The relationship with teachers is important to students of all grade levels. Student mobility has been found to significantly interfere with these relationships. The teacher-student relationship plays an important role in how students accept education. Research has shown that children respond with improved attitudes and better behavior when they have closer relationships with their teachers (Birch & Ladd, 1997). Another study in developmental research shows that teacher relationships are critical in terms of children’s feelings about school (Howes & Hamilton, 1993). For students to want to learn from an educator they need to have trust in that educator. Students that change schools are placed at a disadvantage because they will have less time to establish lasting relationships with teachers. Teachers can make an effort to gain the trust of new mobility students. Teachers should be aware of where the mobility student is in terms of the schools curriculum. Mobility students may be behind if they came from a different school district. Teachers can help the student ease into their new setting.
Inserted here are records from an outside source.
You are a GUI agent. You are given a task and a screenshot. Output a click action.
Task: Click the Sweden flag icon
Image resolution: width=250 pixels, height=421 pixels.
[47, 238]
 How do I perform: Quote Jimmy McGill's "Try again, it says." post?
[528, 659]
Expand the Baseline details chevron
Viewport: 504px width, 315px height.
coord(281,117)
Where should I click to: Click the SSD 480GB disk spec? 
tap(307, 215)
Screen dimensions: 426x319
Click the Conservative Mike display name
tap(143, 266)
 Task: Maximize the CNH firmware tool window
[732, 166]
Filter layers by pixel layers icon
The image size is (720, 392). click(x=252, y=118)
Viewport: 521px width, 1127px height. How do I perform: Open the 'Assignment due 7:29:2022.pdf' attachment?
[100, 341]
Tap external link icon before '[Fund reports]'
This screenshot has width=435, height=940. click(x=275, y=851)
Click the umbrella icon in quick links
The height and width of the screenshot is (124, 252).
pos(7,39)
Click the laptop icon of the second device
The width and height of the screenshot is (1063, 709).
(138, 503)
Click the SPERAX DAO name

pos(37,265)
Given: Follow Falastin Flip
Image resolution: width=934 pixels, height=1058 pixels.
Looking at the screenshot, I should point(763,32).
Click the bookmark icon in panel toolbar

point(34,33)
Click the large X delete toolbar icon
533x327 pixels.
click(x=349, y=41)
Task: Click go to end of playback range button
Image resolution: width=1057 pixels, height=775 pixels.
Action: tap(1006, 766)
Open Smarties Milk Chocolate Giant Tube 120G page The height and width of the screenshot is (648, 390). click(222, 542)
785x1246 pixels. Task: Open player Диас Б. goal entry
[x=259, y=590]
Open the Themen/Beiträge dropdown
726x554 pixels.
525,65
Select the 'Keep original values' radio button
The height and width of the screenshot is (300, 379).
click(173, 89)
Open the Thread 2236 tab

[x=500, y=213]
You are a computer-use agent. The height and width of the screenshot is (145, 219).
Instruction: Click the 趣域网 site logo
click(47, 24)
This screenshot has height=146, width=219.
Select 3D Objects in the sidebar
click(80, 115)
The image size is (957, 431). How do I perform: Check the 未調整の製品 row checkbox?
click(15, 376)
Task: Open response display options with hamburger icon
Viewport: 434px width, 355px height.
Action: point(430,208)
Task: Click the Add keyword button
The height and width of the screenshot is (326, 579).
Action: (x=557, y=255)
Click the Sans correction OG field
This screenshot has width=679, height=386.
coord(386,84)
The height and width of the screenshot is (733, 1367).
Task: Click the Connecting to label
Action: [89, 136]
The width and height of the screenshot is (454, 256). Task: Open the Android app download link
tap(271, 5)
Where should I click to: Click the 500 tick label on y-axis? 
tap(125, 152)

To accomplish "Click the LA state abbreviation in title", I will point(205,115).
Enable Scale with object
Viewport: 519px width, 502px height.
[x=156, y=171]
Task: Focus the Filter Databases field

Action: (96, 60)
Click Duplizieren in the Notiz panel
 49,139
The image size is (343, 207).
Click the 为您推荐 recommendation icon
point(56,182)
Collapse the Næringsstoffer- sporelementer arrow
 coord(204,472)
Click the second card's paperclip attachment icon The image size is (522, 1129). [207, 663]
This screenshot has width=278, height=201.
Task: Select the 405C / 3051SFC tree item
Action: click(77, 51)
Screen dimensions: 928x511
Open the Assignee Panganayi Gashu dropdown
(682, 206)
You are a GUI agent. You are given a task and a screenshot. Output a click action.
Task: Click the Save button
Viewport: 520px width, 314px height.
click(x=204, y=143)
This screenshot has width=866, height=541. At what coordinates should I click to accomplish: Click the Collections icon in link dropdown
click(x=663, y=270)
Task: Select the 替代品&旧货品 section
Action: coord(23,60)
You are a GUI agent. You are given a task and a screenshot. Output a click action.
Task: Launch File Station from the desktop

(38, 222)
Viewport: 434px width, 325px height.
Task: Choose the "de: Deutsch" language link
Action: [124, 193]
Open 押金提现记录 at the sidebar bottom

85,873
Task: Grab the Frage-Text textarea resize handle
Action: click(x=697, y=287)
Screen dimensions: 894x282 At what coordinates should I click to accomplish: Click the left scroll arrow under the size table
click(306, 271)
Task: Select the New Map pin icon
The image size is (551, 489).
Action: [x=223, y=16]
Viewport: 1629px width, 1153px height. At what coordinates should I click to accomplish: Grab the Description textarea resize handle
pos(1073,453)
Another trend found in student mobility is bad behavior. Disciplinary and attendance records are usually weaker for students that are more mobile. This trend has been seen throughout student-mobility studies. Speaking of his findings on student mobility, Kai notes of students they “often has behavioral problems in the classroom, and in a number of ways exhibits reduced school attachment” (Schafft & Killeen, 2007). Students may feel as though they are an outsider and begin acting out in classroom situations. They may feel that they don’t belong and begin to miss classes and get into trouble outside the classroom. Lack of motivation in the classroom may push students away from education and result in students not completing school. Schools and educators are needed to help prevent this from creating life-long consequences to mobile students. Proper motivation can be applied to the students through study sessions and more teacher-student time. By insuring the student is not behind in their educational growth they may begin to fit into the new class room. Creating ways for the student to fit into the new school may help prevent their lack of motivation and feelings of out sidedness.
In conclusion, one needs one begin to skim the surface of studies to find numerous problematic effects from student mobility. The drop in educational success rates for more mobile students is one that is concerning for educators and parents. This is something that must be addressed and evaluated on an individual bases. Schools should allow these students to get what they need to get back on an educational tract and no longer be falling behind. The relationships held between student and teacher is one that will need to be addressed with new students that transfer into schools. This relationship may prove to be meaningful to some students as it may motivate them to stay in school and finish through the high school level. This may be a commonly overlooked consequence due to the fact that it cannot be measured in a traditional way. Finally behavioral problems should be understood for mobile students and should be addressed in a manner that may fix the insecurities creating the problem. Student mobility is a common fact of life. The school systems must be able to adapt and deal with student mobility in various ways, as no two students are going to react in the same way. Preparation on the part of the schools will be the best possible way to keep student mobility problems to a minimum.
Birch, S. H., & Ladd, G. W. (1997). The teacher-child relationship and children's early school adjustment. Journal of School Psychology, 35, 61-79.
Howes, C., & Hamilton, C.E. (1993) The changing experience of child care: Changes in teachers and in teacher-child relationships and children’s social competence with peers. Early Childhood Research Quarterly, 8, 15-32.
Rumberger, R.W., Larson, K.A., Ream, R.K., & Palardy, G.J. (1999). The Educational Consequences of Mobility for California Students and Schools. Policy Analysis for California Education (PACE) Policy Brief 1,May.
Schafft, K. A., & Killeen, K. M. (2007). Assessing Student Mobility and its Consequences: A 3District Case Study. A Condition Report Prepared for The Research Foundation of State University of New York on Understanding Student Mobility and its Implications for Student Outcomes
Vail, K. (1996). Learning on the move. American School Board Journal, 183(12), 20-25.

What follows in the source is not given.